* Directions:
Please turn the stretch of material from the line containing "Task: Open All Chats at sidebar bottom" through the end into a Markdown table with the columns No. and Text, skipping blank lines.

Material on locating words and elements
========================
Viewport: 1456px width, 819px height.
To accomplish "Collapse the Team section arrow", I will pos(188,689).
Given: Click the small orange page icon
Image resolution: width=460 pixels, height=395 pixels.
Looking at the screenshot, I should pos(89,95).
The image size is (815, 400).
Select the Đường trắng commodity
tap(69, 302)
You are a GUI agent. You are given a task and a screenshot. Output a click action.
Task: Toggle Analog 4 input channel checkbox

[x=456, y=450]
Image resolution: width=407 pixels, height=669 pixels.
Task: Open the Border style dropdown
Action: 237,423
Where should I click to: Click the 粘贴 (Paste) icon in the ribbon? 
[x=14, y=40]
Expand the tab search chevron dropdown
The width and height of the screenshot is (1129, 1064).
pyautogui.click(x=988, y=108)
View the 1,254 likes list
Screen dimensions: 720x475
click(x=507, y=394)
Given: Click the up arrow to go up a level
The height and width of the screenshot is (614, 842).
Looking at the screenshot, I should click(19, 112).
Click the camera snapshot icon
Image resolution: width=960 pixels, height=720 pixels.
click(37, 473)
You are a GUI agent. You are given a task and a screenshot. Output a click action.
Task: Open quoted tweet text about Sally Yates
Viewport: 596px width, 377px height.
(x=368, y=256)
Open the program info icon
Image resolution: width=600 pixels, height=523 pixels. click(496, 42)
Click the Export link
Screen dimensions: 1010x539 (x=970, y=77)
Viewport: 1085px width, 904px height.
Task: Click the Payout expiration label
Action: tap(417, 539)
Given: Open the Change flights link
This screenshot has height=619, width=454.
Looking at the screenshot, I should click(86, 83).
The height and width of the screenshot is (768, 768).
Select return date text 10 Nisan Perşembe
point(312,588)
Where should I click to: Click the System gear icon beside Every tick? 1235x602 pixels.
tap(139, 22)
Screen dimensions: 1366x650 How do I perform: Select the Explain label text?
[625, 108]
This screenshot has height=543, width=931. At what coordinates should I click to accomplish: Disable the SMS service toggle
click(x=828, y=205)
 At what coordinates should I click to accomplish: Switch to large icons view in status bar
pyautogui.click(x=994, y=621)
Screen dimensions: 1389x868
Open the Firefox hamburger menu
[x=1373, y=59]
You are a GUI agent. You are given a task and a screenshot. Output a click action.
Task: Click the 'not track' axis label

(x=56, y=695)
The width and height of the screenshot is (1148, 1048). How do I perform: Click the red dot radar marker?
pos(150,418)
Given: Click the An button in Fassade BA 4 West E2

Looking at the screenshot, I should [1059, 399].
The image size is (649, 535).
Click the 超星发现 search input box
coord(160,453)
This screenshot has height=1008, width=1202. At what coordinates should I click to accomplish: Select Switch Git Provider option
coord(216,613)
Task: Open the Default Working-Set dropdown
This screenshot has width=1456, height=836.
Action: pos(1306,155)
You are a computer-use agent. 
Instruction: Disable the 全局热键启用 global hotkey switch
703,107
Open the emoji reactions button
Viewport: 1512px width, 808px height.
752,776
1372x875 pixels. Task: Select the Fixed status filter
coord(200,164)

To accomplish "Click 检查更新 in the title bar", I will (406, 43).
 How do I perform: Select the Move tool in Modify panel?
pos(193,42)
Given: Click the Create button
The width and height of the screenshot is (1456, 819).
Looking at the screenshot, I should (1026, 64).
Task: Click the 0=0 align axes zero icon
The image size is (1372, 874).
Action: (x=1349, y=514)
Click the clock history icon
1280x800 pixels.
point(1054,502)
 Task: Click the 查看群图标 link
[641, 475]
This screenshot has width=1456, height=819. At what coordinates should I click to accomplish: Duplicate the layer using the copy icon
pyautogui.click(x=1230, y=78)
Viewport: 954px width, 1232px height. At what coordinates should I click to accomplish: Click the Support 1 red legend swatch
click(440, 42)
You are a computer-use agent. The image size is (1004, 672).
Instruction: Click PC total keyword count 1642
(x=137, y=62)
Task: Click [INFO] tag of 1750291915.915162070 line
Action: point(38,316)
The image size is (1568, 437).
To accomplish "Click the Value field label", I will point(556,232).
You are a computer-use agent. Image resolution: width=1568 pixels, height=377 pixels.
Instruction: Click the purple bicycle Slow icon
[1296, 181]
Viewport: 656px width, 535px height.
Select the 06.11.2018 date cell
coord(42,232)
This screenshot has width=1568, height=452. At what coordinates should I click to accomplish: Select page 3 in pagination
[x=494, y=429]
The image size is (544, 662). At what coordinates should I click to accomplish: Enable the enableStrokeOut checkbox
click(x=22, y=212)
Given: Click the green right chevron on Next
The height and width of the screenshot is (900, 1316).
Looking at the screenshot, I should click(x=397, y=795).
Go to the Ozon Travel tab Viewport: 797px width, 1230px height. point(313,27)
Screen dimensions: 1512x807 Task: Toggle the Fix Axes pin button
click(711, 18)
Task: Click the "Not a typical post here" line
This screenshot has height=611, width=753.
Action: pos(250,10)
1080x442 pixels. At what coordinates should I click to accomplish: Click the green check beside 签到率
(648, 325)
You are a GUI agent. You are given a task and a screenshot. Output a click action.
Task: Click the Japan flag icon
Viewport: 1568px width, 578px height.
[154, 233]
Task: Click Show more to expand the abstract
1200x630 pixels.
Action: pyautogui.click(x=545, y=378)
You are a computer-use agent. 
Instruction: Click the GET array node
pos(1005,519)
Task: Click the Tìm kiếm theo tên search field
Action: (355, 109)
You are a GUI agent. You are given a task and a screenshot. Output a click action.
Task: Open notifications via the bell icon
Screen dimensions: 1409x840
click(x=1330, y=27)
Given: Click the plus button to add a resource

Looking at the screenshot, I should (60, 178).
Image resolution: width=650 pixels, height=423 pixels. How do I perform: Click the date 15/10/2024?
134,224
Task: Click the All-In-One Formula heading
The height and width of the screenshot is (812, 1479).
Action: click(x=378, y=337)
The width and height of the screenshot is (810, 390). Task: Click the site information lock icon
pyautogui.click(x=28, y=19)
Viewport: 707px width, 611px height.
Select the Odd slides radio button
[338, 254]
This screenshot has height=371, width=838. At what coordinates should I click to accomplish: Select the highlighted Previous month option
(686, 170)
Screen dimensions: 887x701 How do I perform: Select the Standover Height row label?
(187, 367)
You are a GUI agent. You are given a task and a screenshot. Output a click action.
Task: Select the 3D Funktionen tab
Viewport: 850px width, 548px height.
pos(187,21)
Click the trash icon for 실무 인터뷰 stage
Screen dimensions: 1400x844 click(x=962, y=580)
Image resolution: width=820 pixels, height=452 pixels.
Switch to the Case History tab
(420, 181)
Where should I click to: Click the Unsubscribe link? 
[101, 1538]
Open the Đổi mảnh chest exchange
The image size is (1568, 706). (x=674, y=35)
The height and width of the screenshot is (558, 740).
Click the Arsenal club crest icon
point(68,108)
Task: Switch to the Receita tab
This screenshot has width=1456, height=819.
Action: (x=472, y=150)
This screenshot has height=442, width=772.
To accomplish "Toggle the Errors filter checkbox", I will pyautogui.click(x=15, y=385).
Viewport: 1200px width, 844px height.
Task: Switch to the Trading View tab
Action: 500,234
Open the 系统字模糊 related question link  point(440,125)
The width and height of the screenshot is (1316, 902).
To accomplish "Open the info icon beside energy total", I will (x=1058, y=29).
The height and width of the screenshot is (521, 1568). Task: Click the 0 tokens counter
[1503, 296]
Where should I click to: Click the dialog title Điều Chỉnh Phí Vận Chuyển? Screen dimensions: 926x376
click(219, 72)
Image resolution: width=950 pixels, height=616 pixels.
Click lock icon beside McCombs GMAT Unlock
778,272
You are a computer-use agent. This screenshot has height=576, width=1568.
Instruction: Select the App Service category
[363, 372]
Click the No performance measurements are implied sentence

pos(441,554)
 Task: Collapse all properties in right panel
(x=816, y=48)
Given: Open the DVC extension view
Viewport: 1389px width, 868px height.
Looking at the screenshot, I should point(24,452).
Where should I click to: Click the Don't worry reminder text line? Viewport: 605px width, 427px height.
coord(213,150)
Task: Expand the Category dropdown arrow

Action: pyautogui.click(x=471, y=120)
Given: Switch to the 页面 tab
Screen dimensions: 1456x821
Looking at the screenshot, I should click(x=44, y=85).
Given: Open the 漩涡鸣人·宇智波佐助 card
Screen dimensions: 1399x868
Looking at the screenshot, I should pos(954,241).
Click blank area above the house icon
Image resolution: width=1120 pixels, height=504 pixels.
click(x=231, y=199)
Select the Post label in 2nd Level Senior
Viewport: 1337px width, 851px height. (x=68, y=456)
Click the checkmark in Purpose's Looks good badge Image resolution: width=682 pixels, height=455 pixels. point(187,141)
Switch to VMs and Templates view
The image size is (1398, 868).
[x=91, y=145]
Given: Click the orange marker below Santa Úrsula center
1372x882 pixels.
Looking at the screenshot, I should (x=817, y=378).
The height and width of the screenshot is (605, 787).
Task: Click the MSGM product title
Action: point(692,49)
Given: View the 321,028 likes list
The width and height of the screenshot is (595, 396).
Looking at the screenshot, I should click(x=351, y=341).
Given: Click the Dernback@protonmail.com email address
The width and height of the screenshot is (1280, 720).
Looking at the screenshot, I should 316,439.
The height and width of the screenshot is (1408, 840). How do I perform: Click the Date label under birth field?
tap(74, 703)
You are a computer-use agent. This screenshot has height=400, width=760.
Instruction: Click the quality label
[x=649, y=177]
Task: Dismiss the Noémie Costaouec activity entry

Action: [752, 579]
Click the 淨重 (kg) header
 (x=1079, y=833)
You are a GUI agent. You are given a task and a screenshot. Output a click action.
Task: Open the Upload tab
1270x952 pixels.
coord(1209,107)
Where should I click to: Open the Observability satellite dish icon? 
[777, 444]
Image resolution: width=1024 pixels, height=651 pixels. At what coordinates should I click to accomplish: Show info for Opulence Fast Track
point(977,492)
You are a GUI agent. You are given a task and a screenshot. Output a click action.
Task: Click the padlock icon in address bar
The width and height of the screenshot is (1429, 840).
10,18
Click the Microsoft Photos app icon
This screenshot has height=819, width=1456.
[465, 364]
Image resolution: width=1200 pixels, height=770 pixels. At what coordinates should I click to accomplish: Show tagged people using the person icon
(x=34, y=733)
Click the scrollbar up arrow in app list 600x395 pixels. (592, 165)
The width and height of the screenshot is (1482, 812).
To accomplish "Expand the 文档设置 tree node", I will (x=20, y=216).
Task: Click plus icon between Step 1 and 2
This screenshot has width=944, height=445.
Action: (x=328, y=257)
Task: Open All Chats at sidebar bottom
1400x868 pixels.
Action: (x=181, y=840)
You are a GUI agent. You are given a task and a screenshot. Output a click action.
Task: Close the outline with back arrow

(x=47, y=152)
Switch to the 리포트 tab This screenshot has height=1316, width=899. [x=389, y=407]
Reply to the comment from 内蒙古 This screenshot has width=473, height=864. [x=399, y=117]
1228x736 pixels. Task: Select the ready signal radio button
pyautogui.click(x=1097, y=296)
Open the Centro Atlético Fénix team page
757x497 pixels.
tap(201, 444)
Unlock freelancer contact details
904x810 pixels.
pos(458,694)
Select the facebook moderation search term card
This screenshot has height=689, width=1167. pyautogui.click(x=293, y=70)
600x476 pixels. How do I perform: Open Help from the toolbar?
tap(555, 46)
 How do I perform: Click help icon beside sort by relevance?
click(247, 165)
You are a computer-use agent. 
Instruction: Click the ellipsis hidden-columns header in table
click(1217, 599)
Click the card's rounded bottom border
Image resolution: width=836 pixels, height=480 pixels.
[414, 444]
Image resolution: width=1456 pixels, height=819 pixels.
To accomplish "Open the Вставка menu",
========================
* Complete output:
| No. | Text |
|---|---|
| 1 | Task: Open All Chats at sidebar bottom |
| 2 | 1400x868 pixels. |
| 3 | Action: (x=181, y=840) |
| 4 | You are a GUI agent. You are given a task and a screenshot. Output a click action. |
| 5 | Task: Close the outline with back arrow |
| 6 | (x=47, y=152) |
| 7 | Switch to the 리포트 tab This screenshot has height=1316, width=899. [x=389, y=407] |
| 8 | Reply to the comment from 内蒙古 This screenshot has width=473, height=864. [x=399, y=117] |
| 9 | 1228x736 pixels. Task: Select the ready signal radio button |
| 10 | pyautogui.click(x=1097, y=296) |
| 11 | Open the Centro Atlético Fénix team page |
| 12 | 757x497 pixels. |
| 13 | tap(201, 444) |
| 14 | Unlock freelancer contact details |
| 15 | 904x810 pixels. |
| 16 | pos(458,694) |
| 17 | Select the facebook moderation search term card |
| 18 | This screenshot has height=689, width=1167. pyautogui.click(x=293, y=70) |
| 19 | 600x476 pixels. How do I perform: Open Help from the toolbar? |
| 20 | tap(555, 46) |
| 21 |  How do I perform: Click help icon beside sort by relevance? |
| 22 | click(247, 165) |
| 23 | You are a computer-use agent.  |
| 24 | Instruction: Click the ellipsis hidden-columns header in table |
| 25 | click(1217, 599) |
| 26 | Click the card's rounded bottom border |
| 27 | Image resolution: width=836 pixels, height=480 pixels. |
| 28 | [414, 444] |
| 29 | Image resolution: width=1456 pixels, height=819 pixels. |
| 30 | To accomplish "Open the Вставка menu", |